» Assignment
So that nothing is lost, restate each entry exactly as supplied.

» Dataset entries
★ ★ ★
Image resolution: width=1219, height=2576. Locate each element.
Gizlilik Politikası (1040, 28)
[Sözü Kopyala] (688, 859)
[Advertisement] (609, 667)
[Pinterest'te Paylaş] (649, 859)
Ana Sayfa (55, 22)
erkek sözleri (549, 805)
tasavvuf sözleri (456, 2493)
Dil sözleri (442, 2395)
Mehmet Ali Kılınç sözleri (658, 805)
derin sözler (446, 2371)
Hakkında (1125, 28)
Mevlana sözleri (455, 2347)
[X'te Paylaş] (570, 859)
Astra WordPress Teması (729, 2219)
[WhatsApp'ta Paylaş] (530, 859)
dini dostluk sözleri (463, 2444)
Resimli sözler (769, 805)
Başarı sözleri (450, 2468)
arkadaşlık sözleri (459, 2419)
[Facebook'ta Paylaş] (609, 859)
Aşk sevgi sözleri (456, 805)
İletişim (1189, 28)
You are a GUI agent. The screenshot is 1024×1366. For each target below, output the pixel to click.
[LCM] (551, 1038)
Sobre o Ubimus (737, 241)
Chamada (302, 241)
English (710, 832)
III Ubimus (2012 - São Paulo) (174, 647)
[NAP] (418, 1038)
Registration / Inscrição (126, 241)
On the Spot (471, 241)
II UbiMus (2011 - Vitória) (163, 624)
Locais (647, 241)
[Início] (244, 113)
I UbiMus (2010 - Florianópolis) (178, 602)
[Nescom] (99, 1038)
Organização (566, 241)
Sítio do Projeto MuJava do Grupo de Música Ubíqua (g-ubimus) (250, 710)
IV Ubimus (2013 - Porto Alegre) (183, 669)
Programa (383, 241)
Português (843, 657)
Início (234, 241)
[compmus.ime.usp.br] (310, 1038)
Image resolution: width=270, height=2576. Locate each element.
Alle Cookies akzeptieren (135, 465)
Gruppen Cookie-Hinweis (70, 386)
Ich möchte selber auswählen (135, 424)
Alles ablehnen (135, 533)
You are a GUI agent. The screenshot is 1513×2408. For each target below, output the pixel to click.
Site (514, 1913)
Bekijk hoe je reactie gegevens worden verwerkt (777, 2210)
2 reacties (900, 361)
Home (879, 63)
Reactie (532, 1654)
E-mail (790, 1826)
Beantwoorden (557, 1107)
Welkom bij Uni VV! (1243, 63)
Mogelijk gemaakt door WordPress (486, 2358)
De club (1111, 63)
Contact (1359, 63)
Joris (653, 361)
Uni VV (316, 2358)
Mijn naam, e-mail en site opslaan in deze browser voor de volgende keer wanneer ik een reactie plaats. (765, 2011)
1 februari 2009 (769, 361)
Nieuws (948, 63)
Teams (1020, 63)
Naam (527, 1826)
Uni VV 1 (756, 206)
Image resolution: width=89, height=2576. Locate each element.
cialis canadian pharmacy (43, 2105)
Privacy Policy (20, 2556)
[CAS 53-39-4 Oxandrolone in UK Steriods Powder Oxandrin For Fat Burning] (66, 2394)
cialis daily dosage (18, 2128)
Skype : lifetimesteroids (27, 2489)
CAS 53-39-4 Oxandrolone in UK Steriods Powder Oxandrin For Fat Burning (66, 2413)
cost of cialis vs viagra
★ ★ ★
» Task solution
Image resolution: width=1219, height=2576. Locate each element.
Gizlilik Politikası (1040, 28)
[Sözü Kopyala] (688, 859)
[Advertisement] (609, 667)
[Pinterest'te Paylaş] (649, 859)
Ana Sayfa (55, 22)
erkek sözleri (549, 805)
tasavvuf sözleri (456, 2493)
Dil sözleri (442, 2395)
Mehmet Ali Kılınç sözleri (658, 805)
derin sözler (446, 2371)
Hakkında (1125, 28)
Mevlana sözleri (455, 2347)
[X'te Paylaş] (570, 859)
Astra WordPress Teması (729, 2219)
[WhatsApp'ta Paylaş] (530, 859)
dini dostluk sözleri (463, 2444)
Resimli sözler (769, 805)
Başarı sözleri (450, 2468)
arkadaşlık sözleri (459, 2419)
[Facebook'ta Paylaş] (609, 859)
Aşk sevgi sözleri (456, 805)
İletişim (1189, 28)
You are a GUI agent. The screenshot is 1024×1366. For each target below, output the pixel to click.
[LCM] (551, 1038)
Sobre o Ubimus (737, 241)
Chamada (302, 241)
English (710, 832)
III Ubimus (2012 - São Paulo) (174, 647)
[NAP] (418, 1038)
Registration / Inscrição (126, 241)
On the Spot (471, 241)
II UbiMus (2011 - Vitória) (163, 624)
Locais (647, 241)
[Início] (244, 113)
I UbiMus (2010 - Florianópolis) (178, 602)
[Nescom] (99, 1038)
Organização (566, 241)
Sítio do Projeto MuJava do Grupo de Música Ubíqua (g-ubimus) (250, 710)
IV Ubimus (2013 - Porto Alegre) (183, 669)
Programa (383, 241)
Português (843, 657)
Início (234, 241)
[compmus.ime.usp.br] (310, 1038)
Image resolution: width=270, height=2576. Locate each element.
Alle Cookies akzeptieren (135, 465)
Gruppen Cookie-Hinweis (70, 386)
Ich möchte selber auswählen (135, 424)
Alles ablehnen (135, 533)
You are a GUI agent. The screenshot is 1513×2408. For each target below, output the pixel to click.
Site (514, 1913)
Bekijk hoe je reactie gegevens worden verwerkt (777, 2210)
2 reacties (900, 361)
Home (879, 63)
Reactie (532, 1654)
E-mail (790, 1826)
Beantwoorden (557, 1107)
Welkom bij Uni VV! (1243, 63)
Mogelijk gemaakt door WordPress (486, 2358)
De club (1111, 63)
Contact (1359, 63)
Joris (653, 361)
Uni VV (316, 2358)
Mijn naam, e-mail en site opslaan in deze browser voor de volgende keer wanneer ik een reactie plaats. (765, 2011)
1 februari 2009 (769, 361)
Nieuws (948, 63)
Teams (1020, 63)
Naam (527, 1826)
Uni VV 1 (756, 206)
Image resolution: width=89, height=2576. Locate each element.
cialis canadian pharmacy (43, 2105)
Privacy Policy (20, 2556)
[CAS 53-39-4 Oxandrolone in UK Steriods Powder Oxandrin For Fat Burning] (66, 2394)
cialis daily dosage (18, 2128)
Skype : lifetimesteroids (27, 2489)
CAS 53-39-4 Oxandrolone in UK Steriods Powder Oxandrin For Fat Burning (66, 2413)
cost of cialis vs viagra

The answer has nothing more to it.